**WRITTEN PROBLEM 1:**
Answer these from the Poser forum thread, one line each:
(a) What value should "post-filter" always be set to?
(b) Which kind of rendering may handle more complex scenes more safely, according to the post that begins "You may find"?
(c) In which menu and part of the dialog box does the last post place the setting?
**WRITTEN PROBLEM 2:** Could you reproduce the part of the Poser forum thread that opens with the words "You may find" and closes with "or multi-processor machine.", putting "in-process rendering" in place of "internal rendering"?
**WRITTEN PROBLEM 3:** Continue the Poser forum thread from the point where it stops.

━━ PASSAGE GIVEN

Forum Moderators: RedPhantom
Poser - OFFICIAL F.A.Q (Last Updated: 2025 Feb 17 1:30 pm)
increasing render speed usually means decreasing quality in any 3D renderer. most of the variables are there in the render settings. ya may hafta settle for a lesser-quality render that's easily identifiable as a poser render. I thought I saw a thread here or elsewhere yesterday on what to do, but I couldn't find it. you know the drill: reduce texture size, convert figures to objects, increase shading rate, reduce ray-trace bounces, always set "post-filter" to 1, reduce shadow map size, reduce pixel samples, reset texture filtering to "none" for all materials, reset shading rate on all objects. unfortunately the result of all this is not pleasing to the eye IMVHO.
You may find that your more complex scenes will render more safely with internal rendering instead of trying to render in a separate process (I did).
jjroland what do you mean exactly?
Nope, it's in General Preferences -> Misc. (I think) in the bottom left corner of the dialog box. Note that adding extra threads is only really valuable if you have a multi-core or multi-processor machine.

━━━━
━━ RECORDED DATA

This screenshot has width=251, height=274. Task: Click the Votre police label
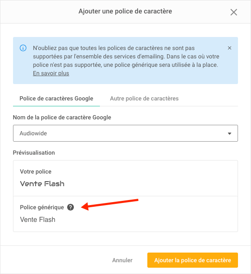(36, 171)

━━━━

**TASK RESULT 1:**
(a) 1
(b) Internal rendering, instead of rendering in a separate process
(c) General Preferences -> Misc., in the bottom left corner of the dialog box

**TASK RESULT 2:**
You may find that your more complex scenes will render more safely with in-process rendering instead of trying to render in a separate process (I did).
jjroland what do you mean exactly?
Nope, it's in General Preferences -> Misc. (I think) in the bottom left corner of the dialog box. Note that adding extra threads is only really valuable if you have a multi-core or multi-processor machine.

**TASK RESULT 3:**
Converting figures to object help nothing the rendering speed, it is only useful for setting the scene.
Poser becomes slower and more slower increasing the number of figures, if you convert a figure to an object or prop you can move very fast the object to the required position of the scene making the scene setup easier. Once you have the scene it will not make any important difference in rendering time if you use figures or objects.
What makes the rendering process slow are the texture size and transparencies, the number of polygons has not too much importance. Transparencies are the worst and if you have transparency behind other transparency is demoniac (something that is common with hair).
Other thing that makes rendering slow are big objects, I don't know why by any stupid reason Poser takes more time to render a big six faces cube than a small 10,000 polygons object!
Stupidity also evolves!
What makes renders slow down for me is a) ray tracing with multiple bounces and b) very large numbers of polys that are close together when ray tracing is on e.g. complex hair.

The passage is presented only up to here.